I was immediately intrigued the other day when a friend passed along a link to the recent technical report on the New York State growth model, the results of which are expected/required to be integrated into district level teacher and principal evaluation systems under that state’s new teacher evaluation regulations. I did as I often do and went straight for the pictures – in this case- the scatterplots of the relationships between various “other” measures and the teacher and principal “effect” measures. There was plenty of interesting stuff there, some of which I’ll discuss below.
But then I went to the written language of the report – specifically the report’s (albeit in DRAFT form) conclusions. The conclusions were only two short paragraphs long, despite much to ponder being provided in the body of the report. The authors’ main conclusion was as follows:
The model selected to estimate growth scores for New York State provides a fair and accurate method for estimating individual teacher and principal effectiveness based on specific regulatory requirements for a “growth model” in the 2011-2012 school year. p. 40
Local copy of original DRAFT report: growth-model-11-12-air-technical-report
Local copy of FINAL report: growth-model-11-12-air-technical-report_FINAL
Unfortunately, the multitude of graphs that immediately preceded this conclusion undermine it entirely. but first, allow me to address the egregious conceptual problems with the framing of this conclusion.
Let’s start with the low hanging fruit here. First and foremost, nowhere in the technical report, nowhere in their data analyses, do the authors actually measure “individual teacher and principal effectiveness.” And quite honestly, I don’t give a crap if the “specific regulatory requirements” refer to such measures in these terms. If that’s what the author is referring to in this language, that’s a pathetic copout. Indeed it may have been their charge to “measure individual teacher and principal effectiveness based on requirements stated in XYZ.” That’s how contracts for such work are often stated. But that does not obligate the author to conclude that this is actually what has been statistically accomplished. And I’m just getting started.
So, what is being measured and reported? At best, what we have are:
- An estimate of student relative test score change on one assessment each for ELA and Math (scaled to growth percentile) for students who happen to be clustered in certain classrooms.

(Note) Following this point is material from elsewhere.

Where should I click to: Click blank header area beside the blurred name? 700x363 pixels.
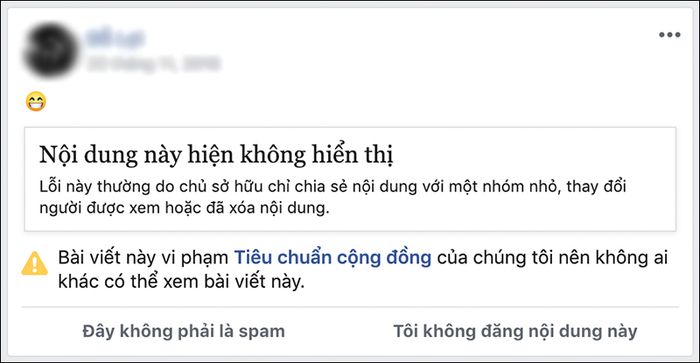click(x=424, y=49)
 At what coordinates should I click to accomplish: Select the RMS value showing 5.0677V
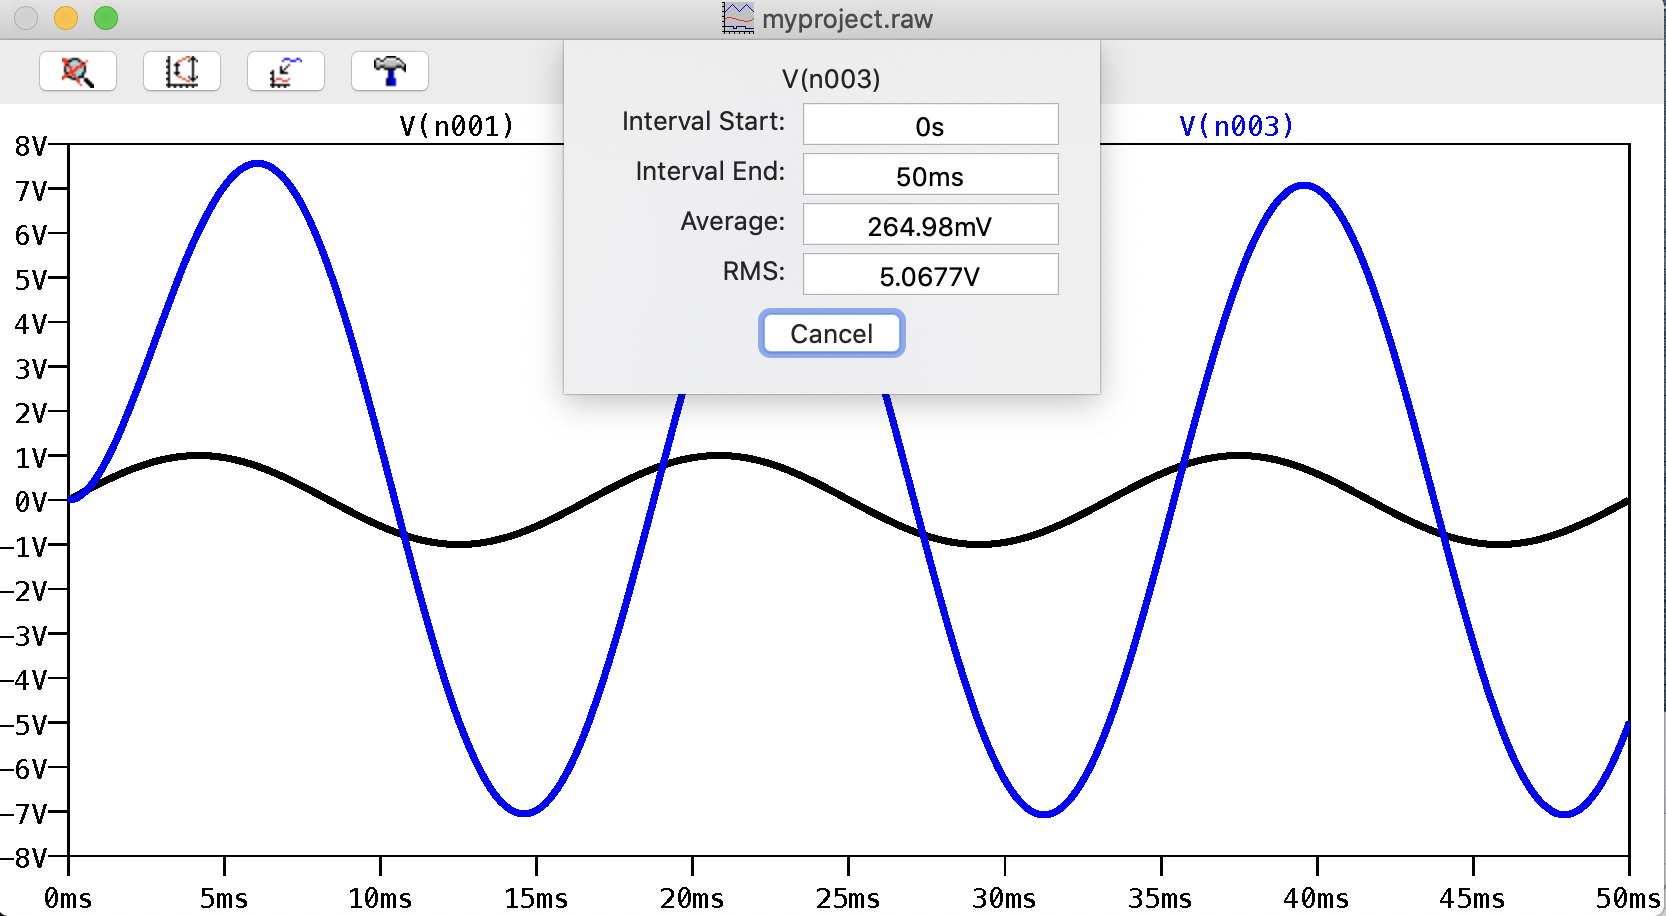pyautogui.click(x=930, y=274)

THIS IS NOT TO BE CONFLATED WITH “TEACHER EFFECTIVENESS”
Rather, it is merely a classroom aggregate statistical association based on data points pertaining to two subjects being addressed by teachers in those classrooms, for a group of children who happen to spend a minority share of their day and year in those classrooms.
- An estimate of student relative test score change on one assessment each for ELA and Math (scaled to growth percentile) for students who happen to be clustered in certain schools.
THIS IS NOT TO BE CONFLATED WITH “PRINCIPAL EFFECTIVENESS”
Rather, it is merely a school aggregate statistical association based on data points pertaining to two subjects being addressed by teachers in classrooms that are housed in a given school under the leadership of perhaps one or more principals, vps, etc., for a group of children who happen to spend a minority share of their day and year in those classrooms.
Following are a series of charts presented in the technical report, immediately preceding the above conclusion.
Classroom Level Rating Bias
School Level Rating Bias
And there are many more figures displaying more subtle biases, but biases that for clusters of teachers may be quite significant and consequential.
Based on the figures above, there certainly appears to be, both at the teacher, excuse me – classroom, and principal – I mean school level, substantial bias in the Mean Growth Percentile ratings with respect to initial performance levels on both math and reading. Teachers with students who had higher starting scores and principals in schools with higher starting scores tended to have higher Mean Growth Percentiles.
This might occur for several reasons. First, it might just be that the tests used to generate the MGPs are scaled such that it’s just easier to achieve growth in the upper ranges of scores. I came to a similar finding of bias in the NYC value added model, where schools having higher starting math scores showed higher value added. So perhaps something is going on here. It might also be that students clustered among higher performing peers tend to do better. And, it’s at least conceivable that students who previously had strong teachers and remain clustered together from year to year, continue to show strong growth. What is less likely is that many of the actual “better” teachers just so happen to be teaching the kids who had better scores to begin with.
That the systemic bias appears greater in the school level estimates than in the teacher level estimates is suggestive that the teacher level estimates may actually be even more bias than they appear. The aggregation of otherwise less biased estimates should not reveal more bias.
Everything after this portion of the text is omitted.